Allegations of misconduct involving Princeton police chief David J. Dudeck have been turned over to the Mercer County Prosecutor’s Office. Mr. Dudeck, who has not been at work this week, may or may not return to the job.
“Dave remains the chief of the department,” said Princeton administrator Bob Bruschi on Monday. “The whole department is managing through a huge distraction. They’ll continue to do their jobs while we work our way through. He is trying to figure out the best way of dealing with this, not only from his own perspective but from the department’s perspective. I don’t know when he’ll come back, and I honestly don’t know if he will.”
It was through leaks late last week to area news outlets that it was alleged that Mr. Dudeck has made inappropriate comments to officers over the past two years. While local officials declined comment on the allegations, they did stress that they are of an administrative nature, not a criminal one.
“There is no concern that these are criminal issues,” said Mr. Bruschi. “The policy we have to deal with is set by the state attorney general’s office, and that is if a complaint is lodged against a police chief it has to be referred to the prosecutor’s office. They would conduct an investigation if there was one, but one has not been started.”
Efforts to reach Mr. Dudeck were unsuccessful.

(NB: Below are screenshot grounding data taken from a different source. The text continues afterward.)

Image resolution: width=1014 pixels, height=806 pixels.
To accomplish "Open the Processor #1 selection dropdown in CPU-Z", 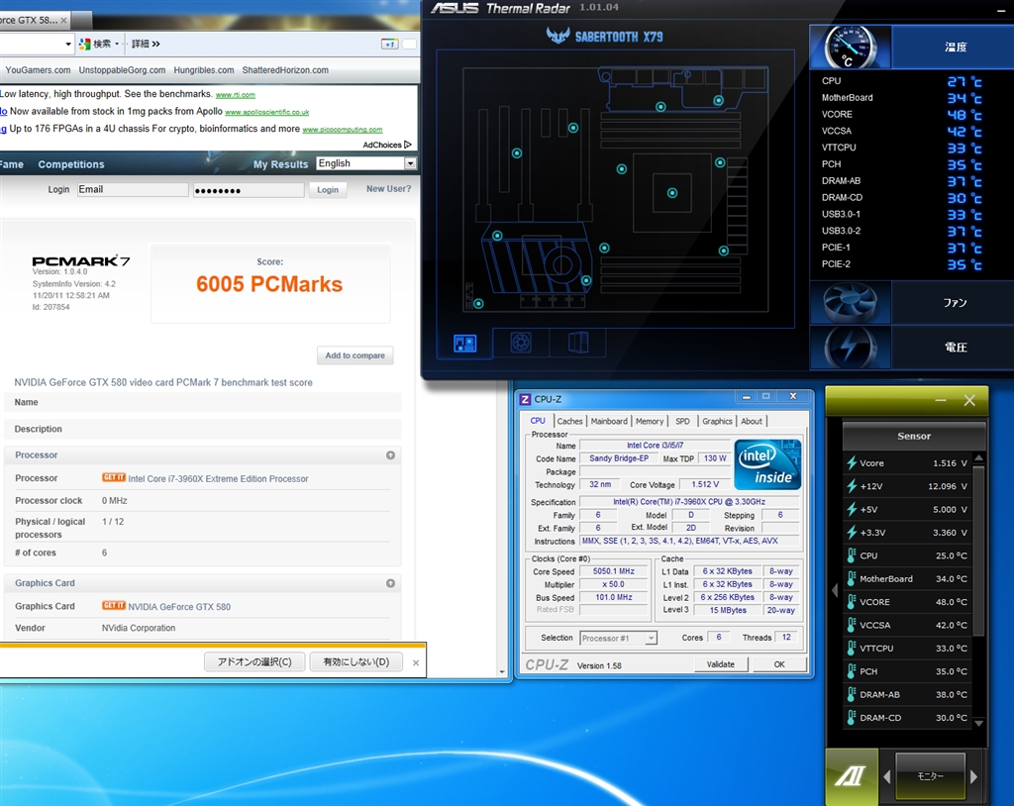I will click(x=618, y=639).
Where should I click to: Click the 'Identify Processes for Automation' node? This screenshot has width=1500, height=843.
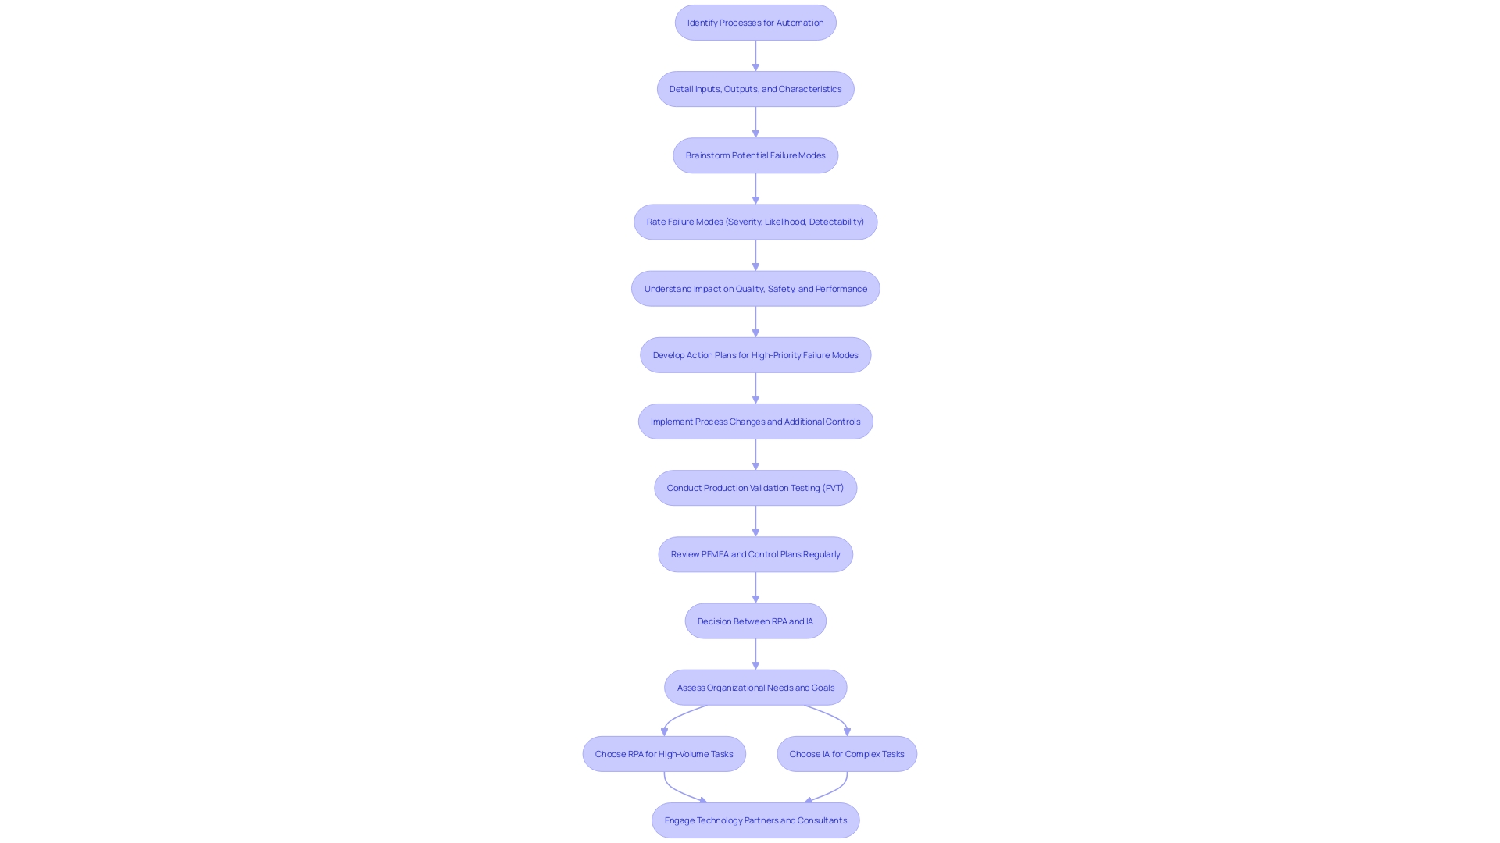coord(755,22)
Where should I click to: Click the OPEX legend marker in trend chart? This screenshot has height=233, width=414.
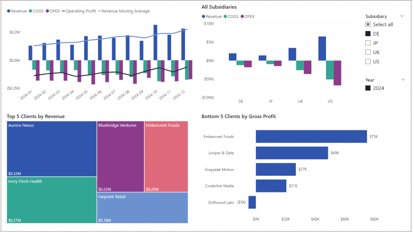point(47,11)
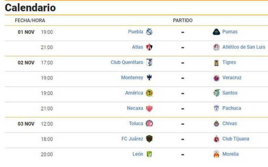Click the Chivas team name link
The image size is (268, 167).
click(230, 124)
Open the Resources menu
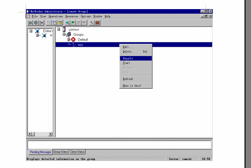Screen dimensions: 251x168 tap(72, 16)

Mayor Liz Lempert said Tuesday that it would be inappropriate for her to comment directly on the issue. “We are following the state attorney general’s guidelines on how to handle personnel matters regarding the chief,” she said. “It is also important to note that the department has been doing a great job in coming together with consolidation, and that work continues in making sure we’re delivering the best possible services to residents, seeing where we can enhance services, and staying focused on that mission.”
Last week, Princeton Council’s public safety committee, which includes Ms. Lempert, Heather Howard, and Lance Liverman, met with First Assistant Mercer County Prosecutor Doris M. Galuchie, who handles internal affairs of police departments. Mr. Dudeck and Mr. Bruschi also attended the meeting. “We had a two-or-three-minute briefing on it, and that was all,” Mr. Bruschi said. “It was about personnel issues, for lack of a better word, but I won’t get into specifics.”
Mr. Bruschi stressed that contrary to some previous reports, Mr. Dudeck was not issued an ultimatum to either resign or be investigated. “It is nothing like that. He’s had some discussions with the prosecutor’s office,” he said. “We’re just trying to step back and get a handle on what’s been thrown out there.”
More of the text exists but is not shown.